When your body is fed exclusively whole, micronutrient-rich foods, it tends to optimize its weight as a secondary effect to being well-fed*. *It's important to me that I immediately explain that "well-fed" in this context means "fed with abundant & optimal micronutrition" which naturally yields relative caloric and macronutrient balance (balance of fats, carbs and proteins) without having to do math every time you eat as many fad-diets advocate. Let me reinforce this key point: weight tends to shift as a secondary effect of being well-fed*. When I work with patients using the "food as medicine" approach, rather than hyper-fixating on the number on the scale, I simply track that number on the side as one helpful data point while we put the vast majority of clinical focus on the wholeness of your food and the functionality of foods consumed.
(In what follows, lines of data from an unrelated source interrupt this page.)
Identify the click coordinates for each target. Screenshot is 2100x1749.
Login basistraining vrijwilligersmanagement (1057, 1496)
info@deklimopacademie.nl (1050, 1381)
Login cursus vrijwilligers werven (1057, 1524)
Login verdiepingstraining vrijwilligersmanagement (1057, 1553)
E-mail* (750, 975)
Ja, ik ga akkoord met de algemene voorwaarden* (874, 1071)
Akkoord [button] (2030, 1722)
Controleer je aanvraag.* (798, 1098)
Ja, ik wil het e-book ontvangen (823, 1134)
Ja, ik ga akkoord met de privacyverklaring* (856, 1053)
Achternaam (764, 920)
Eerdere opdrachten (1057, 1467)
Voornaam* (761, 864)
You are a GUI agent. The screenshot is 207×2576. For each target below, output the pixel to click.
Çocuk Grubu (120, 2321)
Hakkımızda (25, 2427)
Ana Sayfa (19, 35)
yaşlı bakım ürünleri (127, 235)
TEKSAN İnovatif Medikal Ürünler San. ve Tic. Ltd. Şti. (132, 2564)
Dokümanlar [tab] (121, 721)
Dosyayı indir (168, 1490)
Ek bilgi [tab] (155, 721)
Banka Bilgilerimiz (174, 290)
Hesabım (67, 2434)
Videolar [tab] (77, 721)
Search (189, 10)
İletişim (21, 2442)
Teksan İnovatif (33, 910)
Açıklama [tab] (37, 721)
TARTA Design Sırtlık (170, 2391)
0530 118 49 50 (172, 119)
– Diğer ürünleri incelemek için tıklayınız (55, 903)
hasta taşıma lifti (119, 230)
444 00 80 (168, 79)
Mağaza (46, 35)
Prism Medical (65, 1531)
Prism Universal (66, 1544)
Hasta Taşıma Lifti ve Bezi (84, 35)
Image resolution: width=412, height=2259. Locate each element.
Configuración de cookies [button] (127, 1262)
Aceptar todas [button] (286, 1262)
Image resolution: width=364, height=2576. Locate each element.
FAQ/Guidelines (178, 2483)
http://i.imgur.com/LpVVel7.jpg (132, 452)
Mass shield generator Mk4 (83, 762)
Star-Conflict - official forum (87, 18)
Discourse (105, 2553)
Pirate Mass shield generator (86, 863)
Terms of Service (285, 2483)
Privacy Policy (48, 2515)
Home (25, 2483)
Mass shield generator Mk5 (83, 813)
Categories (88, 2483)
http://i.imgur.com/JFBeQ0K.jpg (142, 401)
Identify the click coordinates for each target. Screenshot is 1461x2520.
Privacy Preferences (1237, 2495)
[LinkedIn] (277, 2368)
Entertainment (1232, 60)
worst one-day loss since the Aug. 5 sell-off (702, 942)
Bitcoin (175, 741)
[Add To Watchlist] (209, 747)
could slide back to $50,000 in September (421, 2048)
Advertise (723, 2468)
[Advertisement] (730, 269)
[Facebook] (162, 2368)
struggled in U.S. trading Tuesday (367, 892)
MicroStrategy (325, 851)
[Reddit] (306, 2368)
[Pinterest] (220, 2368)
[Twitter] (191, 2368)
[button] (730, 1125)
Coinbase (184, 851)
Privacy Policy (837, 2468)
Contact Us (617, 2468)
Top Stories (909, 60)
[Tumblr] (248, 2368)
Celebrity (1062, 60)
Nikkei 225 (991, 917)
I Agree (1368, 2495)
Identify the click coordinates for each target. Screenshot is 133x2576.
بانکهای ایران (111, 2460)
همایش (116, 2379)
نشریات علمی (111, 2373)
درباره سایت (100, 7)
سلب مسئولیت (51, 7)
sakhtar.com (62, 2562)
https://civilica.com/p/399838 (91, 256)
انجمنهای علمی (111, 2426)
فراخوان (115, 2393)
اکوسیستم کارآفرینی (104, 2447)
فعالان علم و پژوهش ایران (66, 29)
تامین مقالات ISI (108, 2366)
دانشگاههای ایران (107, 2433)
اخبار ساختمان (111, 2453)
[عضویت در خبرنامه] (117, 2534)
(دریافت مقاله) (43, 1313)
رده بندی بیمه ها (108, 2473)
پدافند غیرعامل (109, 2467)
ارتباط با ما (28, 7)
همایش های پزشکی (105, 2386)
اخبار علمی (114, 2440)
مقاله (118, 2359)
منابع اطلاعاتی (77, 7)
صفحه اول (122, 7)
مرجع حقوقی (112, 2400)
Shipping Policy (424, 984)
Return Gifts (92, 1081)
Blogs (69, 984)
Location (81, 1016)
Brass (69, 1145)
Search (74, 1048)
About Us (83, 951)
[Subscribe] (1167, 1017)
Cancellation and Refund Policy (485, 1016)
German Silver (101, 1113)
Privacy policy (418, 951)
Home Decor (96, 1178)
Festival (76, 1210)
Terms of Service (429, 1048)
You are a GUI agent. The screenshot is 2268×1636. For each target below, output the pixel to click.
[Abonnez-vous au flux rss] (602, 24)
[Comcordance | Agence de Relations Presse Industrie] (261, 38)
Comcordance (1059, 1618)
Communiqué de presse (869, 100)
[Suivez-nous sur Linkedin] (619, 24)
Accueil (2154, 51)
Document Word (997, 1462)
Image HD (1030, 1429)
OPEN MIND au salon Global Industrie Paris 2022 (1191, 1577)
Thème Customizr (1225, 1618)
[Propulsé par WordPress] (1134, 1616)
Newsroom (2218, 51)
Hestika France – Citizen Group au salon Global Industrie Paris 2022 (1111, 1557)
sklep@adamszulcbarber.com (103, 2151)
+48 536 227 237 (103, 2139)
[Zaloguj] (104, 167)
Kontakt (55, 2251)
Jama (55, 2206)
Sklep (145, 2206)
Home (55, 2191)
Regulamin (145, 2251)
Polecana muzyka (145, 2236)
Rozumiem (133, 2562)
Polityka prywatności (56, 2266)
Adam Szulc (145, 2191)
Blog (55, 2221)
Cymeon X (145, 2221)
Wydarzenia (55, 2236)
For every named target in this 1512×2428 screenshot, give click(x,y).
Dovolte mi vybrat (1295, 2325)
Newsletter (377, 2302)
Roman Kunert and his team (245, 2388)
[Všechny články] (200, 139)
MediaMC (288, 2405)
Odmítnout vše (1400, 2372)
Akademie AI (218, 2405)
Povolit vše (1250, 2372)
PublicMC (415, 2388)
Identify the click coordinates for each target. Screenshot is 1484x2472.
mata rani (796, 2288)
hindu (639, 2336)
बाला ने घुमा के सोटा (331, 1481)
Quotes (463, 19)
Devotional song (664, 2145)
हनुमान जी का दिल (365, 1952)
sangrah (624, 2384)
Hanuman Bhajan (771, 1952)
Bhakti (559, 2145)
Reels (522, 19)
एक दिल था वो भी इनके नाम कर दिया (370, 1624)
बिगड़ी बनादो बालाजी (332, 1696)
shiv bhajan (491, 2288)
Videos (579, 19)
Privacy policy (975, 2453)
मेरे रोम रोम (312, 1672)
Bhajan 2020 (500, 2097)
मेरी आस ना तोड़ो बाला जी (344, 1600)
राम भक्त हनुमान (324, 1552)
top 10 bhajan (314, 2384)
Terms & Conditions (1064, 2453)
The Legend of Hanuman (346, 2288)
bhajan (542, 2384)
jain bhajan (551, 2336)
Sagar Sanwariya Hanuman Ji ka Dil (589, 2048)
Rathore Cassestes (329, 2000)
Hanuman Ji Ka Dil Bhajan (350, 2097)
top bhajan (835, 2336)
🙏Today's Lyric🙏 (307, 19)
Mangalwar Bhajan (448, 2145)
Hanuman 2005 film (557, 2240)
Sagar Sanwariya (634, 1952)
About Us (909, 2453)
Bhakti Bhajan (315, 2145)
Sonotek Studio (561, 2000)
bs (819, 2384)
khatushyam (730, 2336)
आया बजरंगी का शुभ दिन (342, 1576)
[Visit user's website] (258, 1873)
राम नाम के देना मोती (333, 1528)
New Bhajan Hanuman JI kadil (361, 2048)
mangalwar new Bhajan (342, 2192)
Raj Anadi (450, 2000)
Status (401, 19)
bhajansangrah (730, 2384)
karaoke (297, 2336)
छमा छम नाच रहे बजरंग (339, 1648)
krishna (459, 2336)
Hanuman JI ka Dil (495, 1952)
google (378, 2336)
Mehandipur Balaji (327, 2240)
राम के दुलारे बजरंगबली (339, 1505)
I bring this topic up right now intentionally because January reeks of deprivation, self-deprecation and food monsters. So many people initiate a well-intentioned resolution to lose weight because of concerns of its impact on their health or because they don't like how they look in the mirror, or because they don't like the number they see on the scale. And this makes me sad.



What I'd like to see instead is more people falling in love with the amazingness of our bodies. Fall in love with your body's incredible physical and mental abilities, its strength, its ability to endure, its ability to create, and its ability to heal when provided the right resources in a healthy and peaceful environment. A disordered eating environment is now the norm because of industry and cultural shifts. It is understandable that many of my readers frequently attack themselves verbally with negative self-talk about their eating behaviors or just throw their hands up in the air because they have no idea which self-proclaimed nutrition guru to follow. What this year can be about is you falling back in love with food, real food, solely because food feeds your amazing body and allows it to do achieve lofty goals and a live a happy life.


Rather than using food as a tool for self-flagellation, you deserve to use food as medicine because you are a sentient being and you have limitless potential.